# Supplied material
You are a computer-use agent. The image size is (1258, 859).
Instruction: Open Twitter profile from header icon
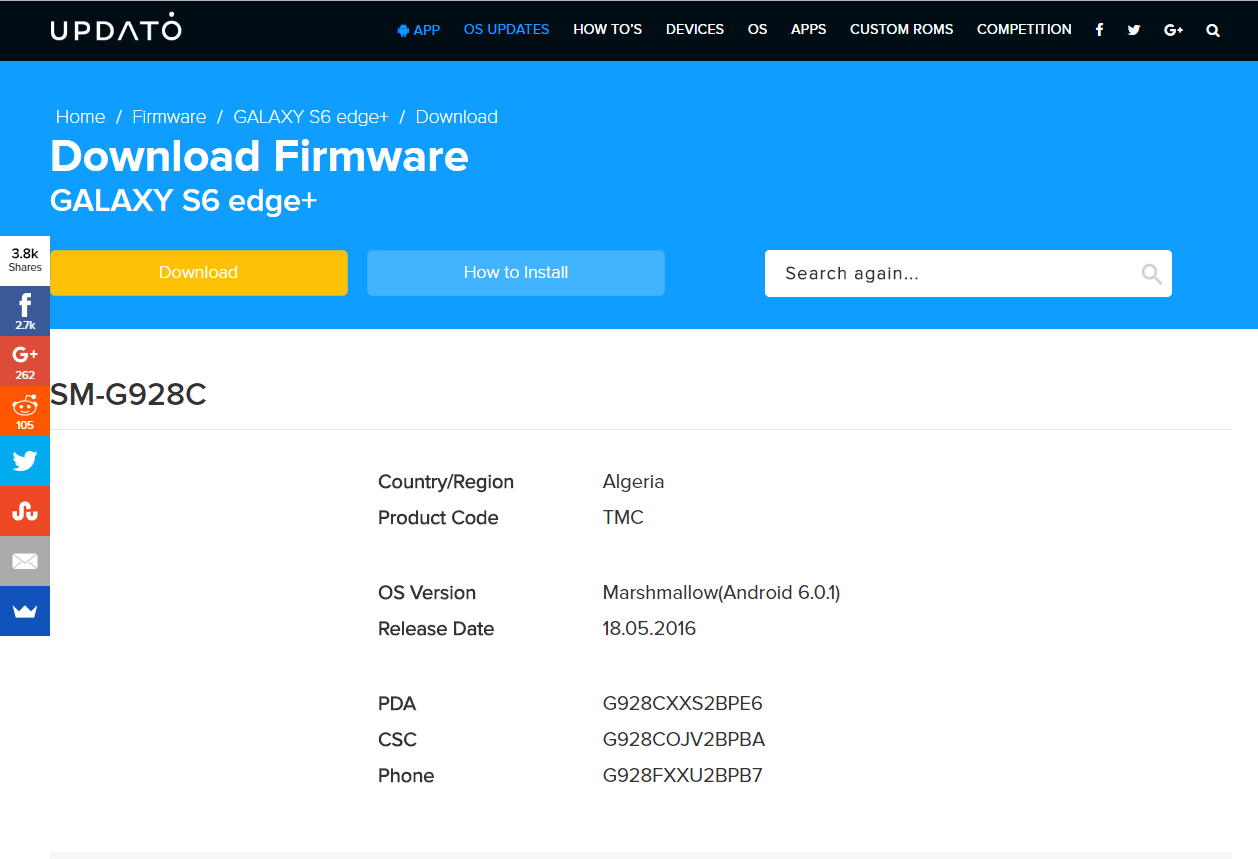[x=1134, y=30]

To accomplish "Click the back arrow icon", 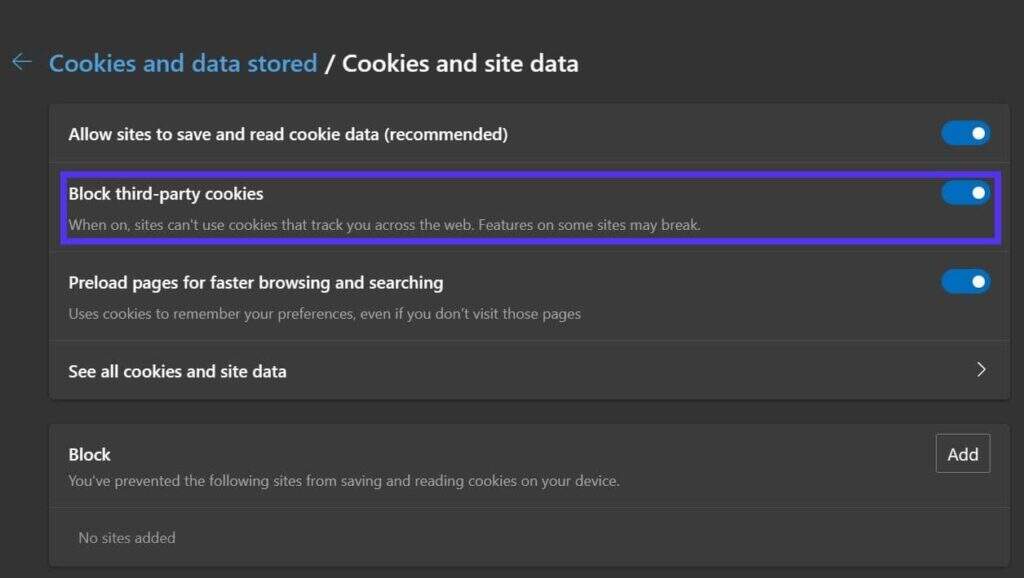I will coord(21,62).
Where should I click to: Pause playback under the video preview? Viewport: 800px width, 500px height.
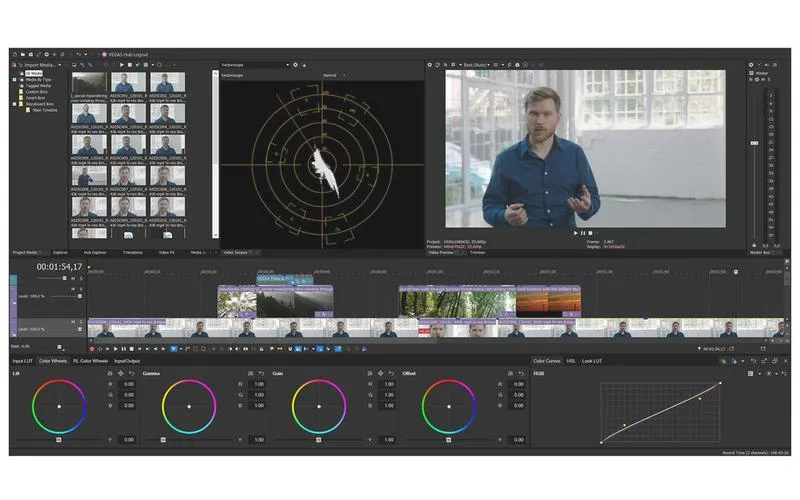(583, 233)

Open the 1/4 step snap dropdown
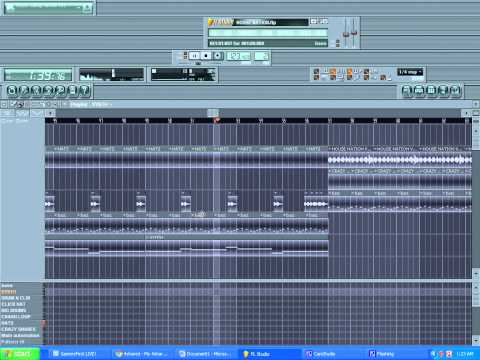pos(410,72)
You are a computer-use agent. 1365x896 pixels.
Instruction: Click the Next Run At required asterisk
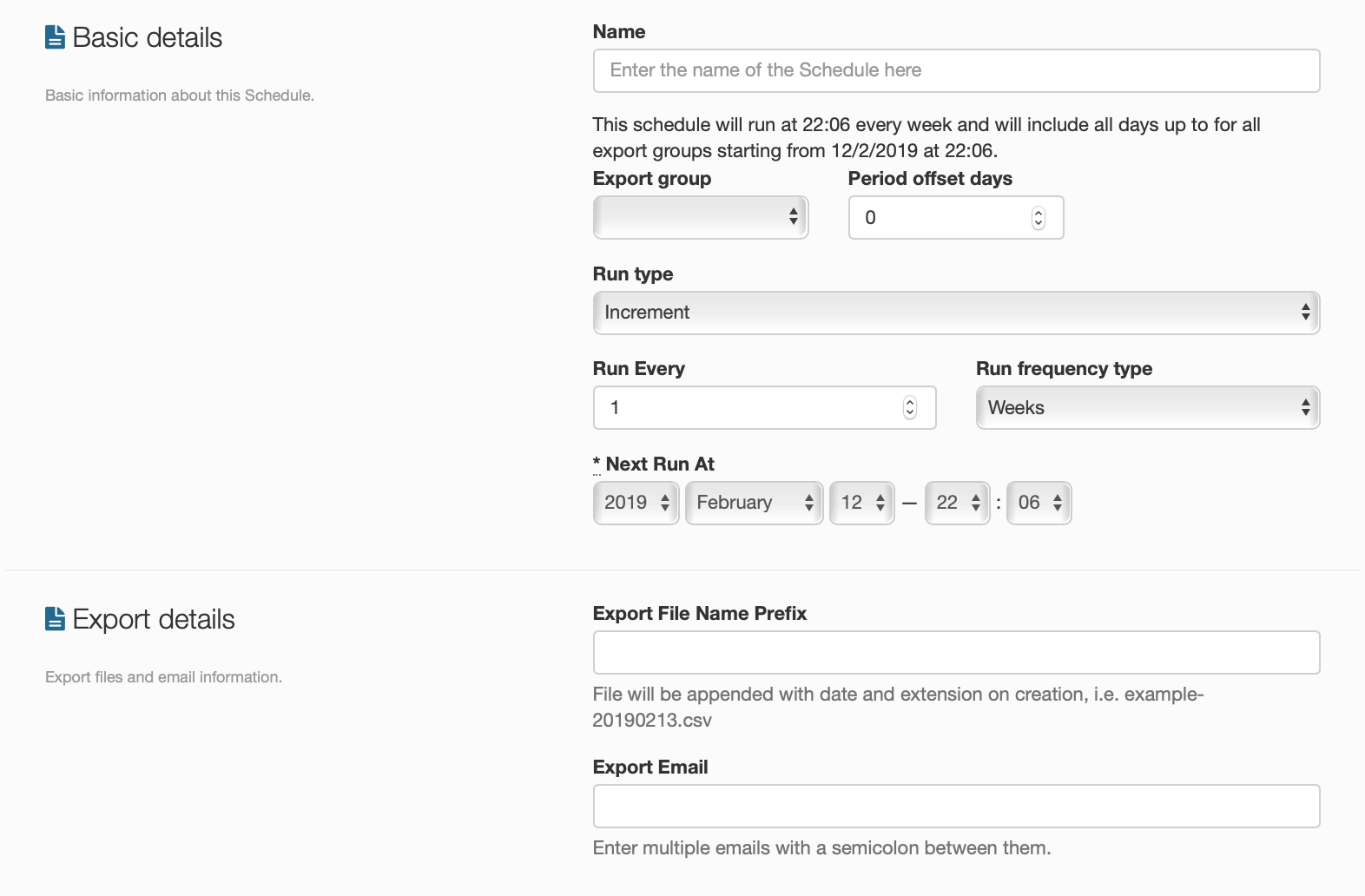tap(597, 463)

# What is expected
Without the pictures, transcribe exactly the lines above from the one containing "You are a computer-use agent. 1365x896" through the last.

# Solution below
You are a computer-use agent. 1365x896 pixels.
Instruction: Click the Next Run At required asterisk
tap(597, 463)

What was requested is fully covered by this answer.